- [Article]
"""

In covering several Gulf Coast hurricanes as a news reporter back in the 1970s
and 80s I've ended up at numerous oceanside Coast Guard stations along the
Texas and Louisiana gulf coasts.  I always asked to look at their
communications gear, etc after making contact with the officer in charge
(actually rode out one hurricane with the half dozen crew members who stayed
behind at one station).  At nearly every one I noticed they always had a large
(looked like fiberglass possibly HF) vertical antenna mounted on the end of a
pier with what looked like 4-6 inch wide copper strips down the support and who
knows how far into the water.  By the side of it, usually 20-30 ft. tall, it
definitely didn't appear VHF Marine related.

Tom, WW5L



Pete Smith wrote:

> At 10:49 AM 3/12/02 EST, K7LXC wrote:
> >    Too high? Just ask the guys on mountain tops if they're too high.

"""

- [Dataset content]
"""

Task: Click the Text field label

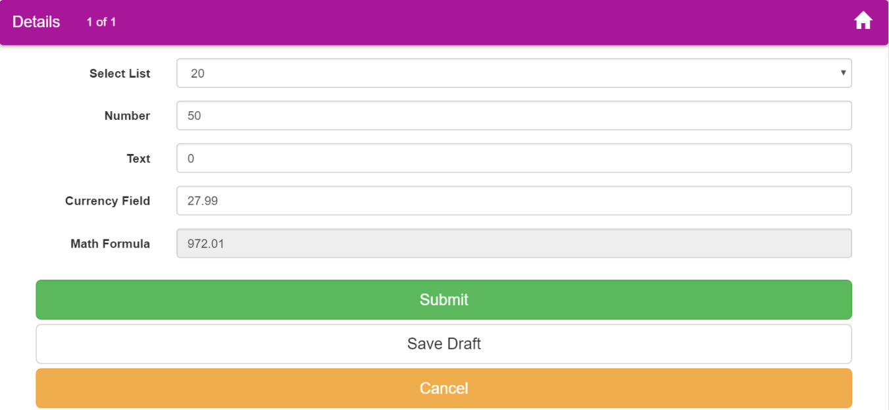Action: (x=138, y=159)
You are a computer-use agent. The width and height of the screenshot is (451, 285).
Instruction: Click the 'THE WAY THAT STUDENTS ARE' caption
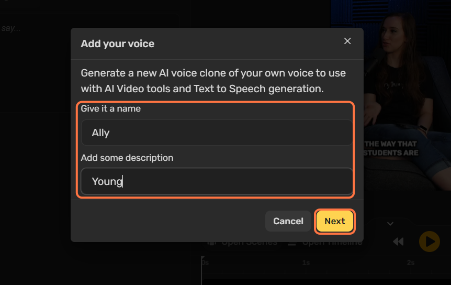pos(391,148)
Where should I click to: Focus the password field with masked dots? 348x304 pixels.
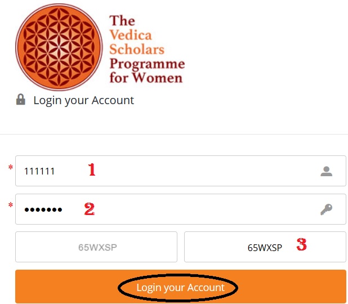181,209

"""
"""

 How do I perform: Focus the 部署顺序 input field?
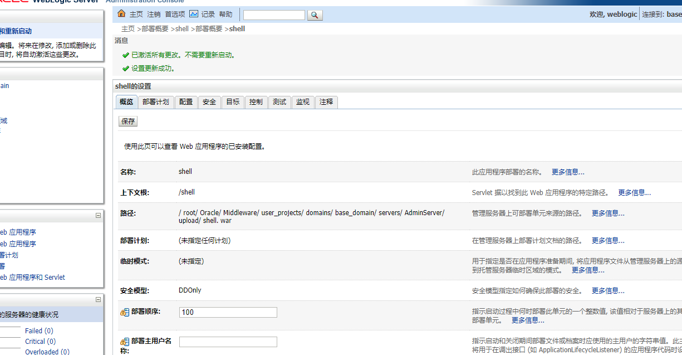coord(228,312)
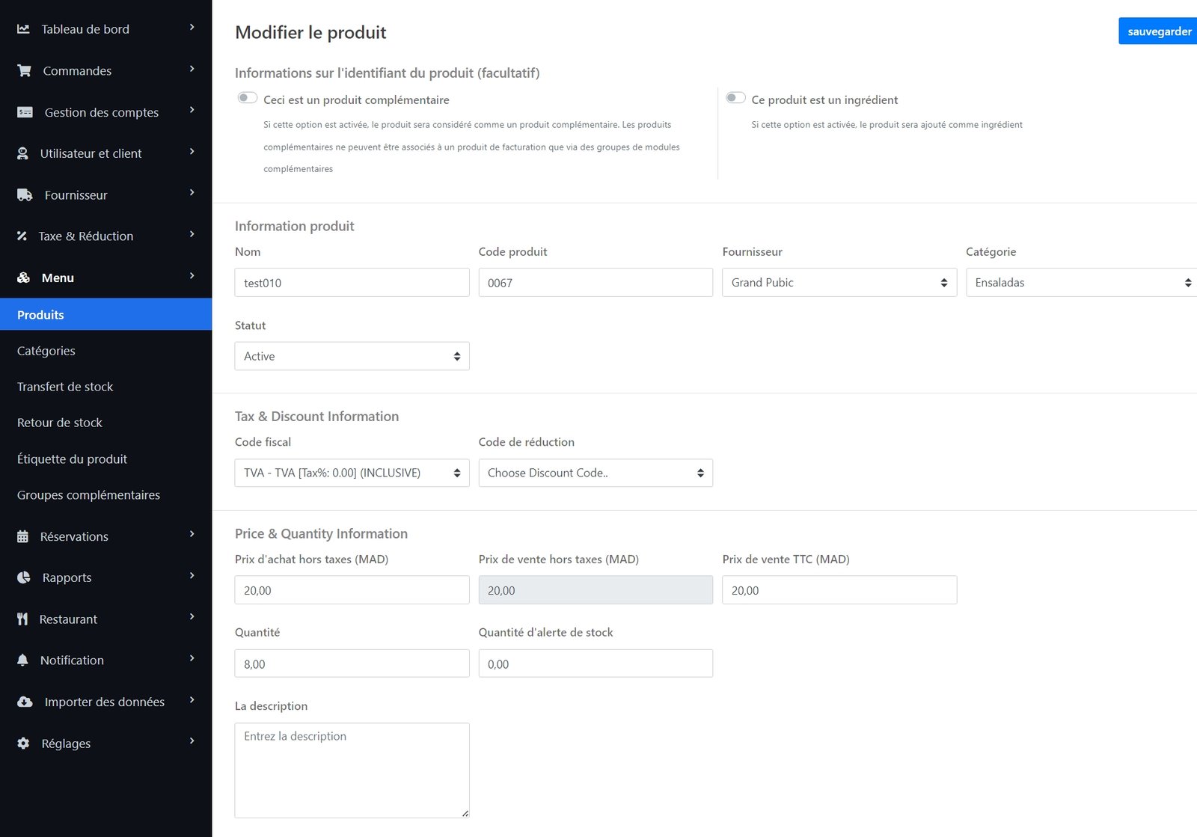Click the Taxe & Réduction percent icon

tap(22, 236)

"""

- [Set tasks]
1. In the message, how wide did the copper strips on the antenna support look?
2. Summarize the message in two sentences.

- [Responses per task]
1. About 4 to 6 inches wide.

2. While covering Gulf Coast hurricanes as a news reporter in the 1970s and 80s, the writer visited many oceanside Coast Guard stations along the Texas and Louisiana coasts and asked to see their communications gear. Nearly every station had a large vertical antenna, usually 20-30 feet tall and possibly fiberglass and HF, mounted on the end of a pier with wide copper strips running down its support, and it did not appear to be related to VHF Marine.